Manuel Ardao
- Full name: Manuel Ardao Ferrés
- Born: 9 September 1998 (age 27) Montevideo, Uruguay
- Height: 1.77 m (5 ft 10 in)
- Weight: 92 kg (203 lb)
- Notable relative(s): Diego Ardao (Uruguayan XVs and Sevens international)

Rugby union career
- Position(s): Hooker, Flanker, Number 8
- Current team: Miami Sharks

Youth career
- Christian Brothers College

Senior career
- Years: Team / Apps / (Points)
- 20??-2020: Old Christians Club / ?? / (??)
- 2020−2023: Peñarol / 34 / (65)
- 2023–2025: Miami Sharks / 12 / (31)
- Correct as of 15 July 2023

International career
- Years: Team / Apps / (Points)
- 2017−2018: Uruguay Under 20 / 8 / (30)
- 2018–: Uruguay Sevens / 23 / (11t)
- 2018–: Uruguay / 23 / (10)
- Correct as of 9 September 2023

= Manuel Ardao =

Uruguayan rugby union player

Manuel Ardao Ferrés (born 9 September 1998) is a Uruguayan rugby union player who generally plays as a flanker. Ardao played for Miami Sharks in Major League Rugby (MLR) and represents Uruguay internationally.

== Career ==

=== Old Christians Club ===
Ardao began his career at Old Christians Club, following in the footsteps of his brother Diego Ardao, He was part of the team that won the national championship in 2019.

=== Peñarol ===
In 2020 he gained a professional contract at Peñarol. He played his first game on March 4, 2020 against Selknam. This match also turns out to be the last of the season, because of the Covid-19 pandemic.

In the following year he featured again for Peñarol, with Peñarol reaching the final of the Superliga Americana de Rugby losing to Jaguares XV 36-28. Ardao started in the next two finals for Peñarol winning both. He was named MVP for the 2022 Súper Liga Americana de Rugby season.

=== Miami Sharks ===
In August 2023, the Miami Sharks signed Ardao for its inaugural season in Major League Rugby.

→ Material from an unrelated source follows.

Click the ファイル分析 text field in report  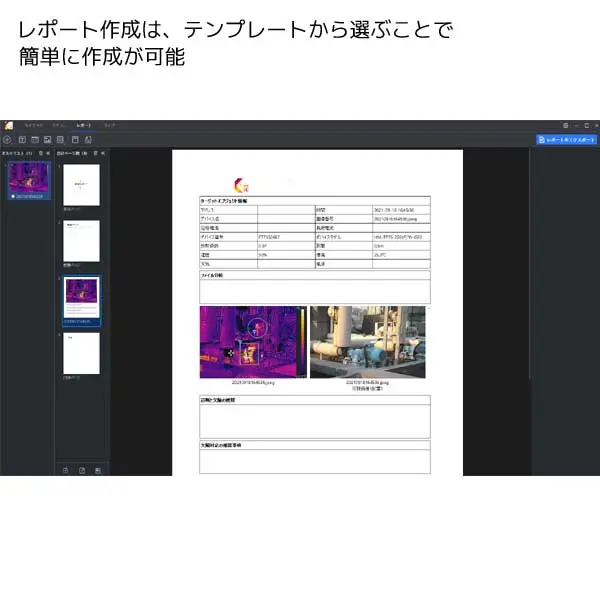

Ardao was ultimately joined on the Sharks by three fellow Uruguayan internationals: Felipe Etcheverry, Tomás Inciarte, and Reinaldo Piussi.

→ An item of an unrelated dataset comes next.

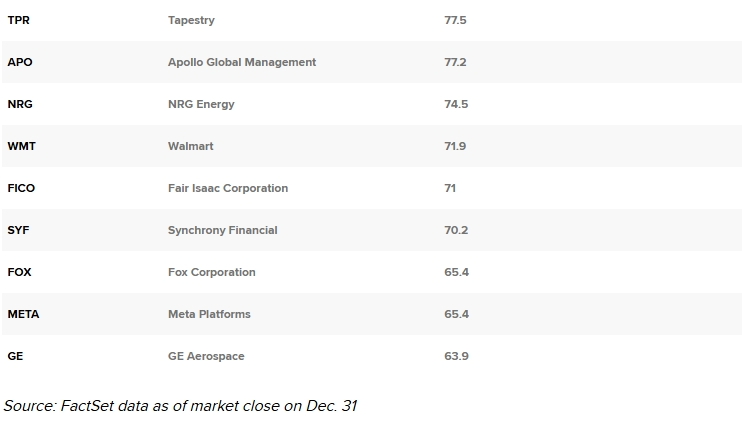The image size is (742, 425).
Task: Click the TPR ticker symbol
Action: click(x=18, y=20)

For the 2024 Major League Rugby Season, Ardao had twelve appearances, scoring five tries for a total of 31 points and distinguished himself through excellent defensive play.

== International career ==
Manuel Ardao plays with the Uruguay under-20 team in 2017 and 2018, as part of the World Rugby U20 Trophy. In 2017, his team finished third in the competition. The following year, his team finished in fifth place, but Ardao distinguished himself by scoring six tries in four games.

He made his international debut for Uruguay against Fiji on 17 November 2018. He was included in the Uruguayan squad for the 2019 Rugby World Cup held in Japan marking his first World Cup appearance. He featured in two of Uruguay's games.

== Honours ==

=== Old Christians Club ===

- Uruguayan National Championship, 2019

=== Peñarol ===

- Super Rugby Americas, 2022, 2023

=== Personal ===

- MVP for the 2022 Súper Liga Americana de Rugby season
- All Major League Ruby first team (2025)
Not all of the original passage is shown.